### The task
Can you write out the listing again from the line with "Select the History inbox tab" up to and including the line with "tap(168, 525)", requests included? Rescale only the click coordinates in the answers by multiplying them by 2.4 and rounding to whole numbers, halves up.

[Collected data entries]
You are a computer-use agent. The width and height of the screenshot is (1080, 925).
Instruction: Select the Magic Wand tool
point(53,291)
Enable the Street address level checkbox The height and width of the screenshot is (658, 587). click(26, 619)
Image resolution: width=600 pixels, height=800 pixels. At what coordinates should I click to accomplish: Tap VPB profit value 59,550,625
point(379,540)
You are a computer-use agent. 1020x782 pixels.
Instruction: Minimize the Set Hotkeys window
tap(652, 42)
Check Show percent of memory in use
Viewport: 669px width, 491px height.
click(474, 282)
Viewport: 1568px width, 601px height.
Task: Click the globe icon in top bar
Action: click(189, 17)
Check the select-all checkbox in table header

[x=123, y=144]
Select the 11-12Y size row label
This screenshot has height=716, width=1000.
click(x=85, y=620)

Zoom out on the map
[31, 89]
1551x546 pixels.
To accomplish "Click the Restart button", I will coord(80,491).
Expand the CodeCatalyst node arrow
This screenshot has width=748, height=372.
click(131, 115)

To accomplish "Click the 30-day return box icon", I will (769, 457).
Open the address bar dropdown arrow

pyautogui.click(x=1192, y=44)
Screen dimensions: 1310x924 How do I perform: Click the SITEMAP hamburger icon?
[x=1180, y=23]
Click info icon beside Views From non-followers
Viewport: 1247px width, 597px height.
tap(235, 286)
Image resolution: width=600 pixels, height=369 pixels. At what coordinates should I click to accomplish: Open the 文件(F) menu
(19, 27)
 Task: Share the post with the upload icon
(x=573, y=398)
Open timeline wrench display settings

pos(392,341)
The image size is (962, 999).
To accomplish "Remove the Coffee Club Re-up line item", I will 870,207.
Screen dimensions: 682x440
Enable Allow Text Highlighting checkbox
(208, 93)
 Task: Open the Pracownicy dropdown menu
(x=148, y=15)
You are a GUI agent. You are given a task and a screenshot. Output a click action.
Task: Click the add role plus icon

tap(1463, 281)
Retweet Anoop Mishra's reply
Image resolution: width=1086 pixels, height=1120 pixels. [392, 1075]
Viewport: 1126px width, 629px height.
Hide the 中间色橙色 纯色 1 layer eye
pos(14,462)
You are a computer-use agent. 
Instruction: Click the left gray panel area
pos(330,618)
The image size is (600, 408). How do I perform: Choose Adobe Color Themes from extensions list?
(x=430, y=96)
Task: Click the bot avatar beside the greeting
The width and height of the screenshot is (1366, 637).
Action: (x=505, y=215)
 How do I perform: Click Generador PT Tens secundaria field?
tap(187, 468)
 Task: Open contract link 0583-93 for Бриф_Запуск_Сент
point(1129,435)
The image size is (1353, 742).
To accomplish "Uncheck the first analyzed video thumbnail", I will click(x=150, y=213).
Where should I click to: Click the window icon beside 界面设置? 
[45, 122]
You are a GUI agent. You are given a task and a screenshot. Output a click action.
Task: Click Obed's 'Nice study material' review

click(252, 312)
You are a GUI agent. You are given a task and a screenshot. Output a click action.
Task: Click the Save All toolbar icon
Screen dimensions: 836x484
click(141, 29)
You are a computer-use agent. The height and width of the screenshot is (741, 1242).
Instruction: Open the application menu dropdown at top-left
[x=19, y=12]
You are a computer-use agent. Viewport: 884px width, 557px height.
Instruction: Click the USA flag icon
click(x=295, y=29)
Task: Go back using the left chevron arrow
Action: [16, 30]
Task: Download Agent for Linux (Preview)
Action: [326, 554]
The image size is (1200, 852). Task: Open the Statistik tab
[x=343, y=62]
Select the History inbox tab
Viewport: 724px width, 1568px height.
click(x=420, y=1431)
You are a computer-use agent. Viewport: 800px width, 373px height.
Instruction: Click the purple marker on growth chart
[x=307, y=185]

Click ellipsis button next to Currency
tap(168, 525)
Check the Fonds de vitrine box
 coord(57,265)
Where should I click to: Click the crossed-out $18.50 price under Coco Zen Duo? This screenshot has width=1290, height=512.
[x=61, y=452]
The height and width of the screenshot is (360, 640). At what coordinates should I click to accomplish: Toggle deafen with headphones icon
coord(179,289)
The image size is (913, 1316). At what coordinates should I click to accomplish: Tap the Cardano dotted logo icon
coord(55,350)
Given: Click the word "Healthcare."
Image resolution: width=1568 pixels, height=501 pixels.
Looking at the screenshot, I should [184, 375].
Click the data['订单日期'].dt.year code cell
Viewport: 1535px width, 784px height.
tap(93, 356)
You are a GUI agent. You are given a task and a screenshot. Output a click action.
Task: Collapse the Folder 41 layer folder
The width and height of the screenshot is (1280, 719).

### Finished exercise
Select the History inbox tab
Viewport: 724px width, 1568px height.
click(x=1008, y=3434)
You are a computer-use agent. Viewport: 800px width, 373px height.
Instruction: Click the purple marker on growth chart
[x=737, y=444]

Click ellipsis button next to Currency
tap(403, 1260)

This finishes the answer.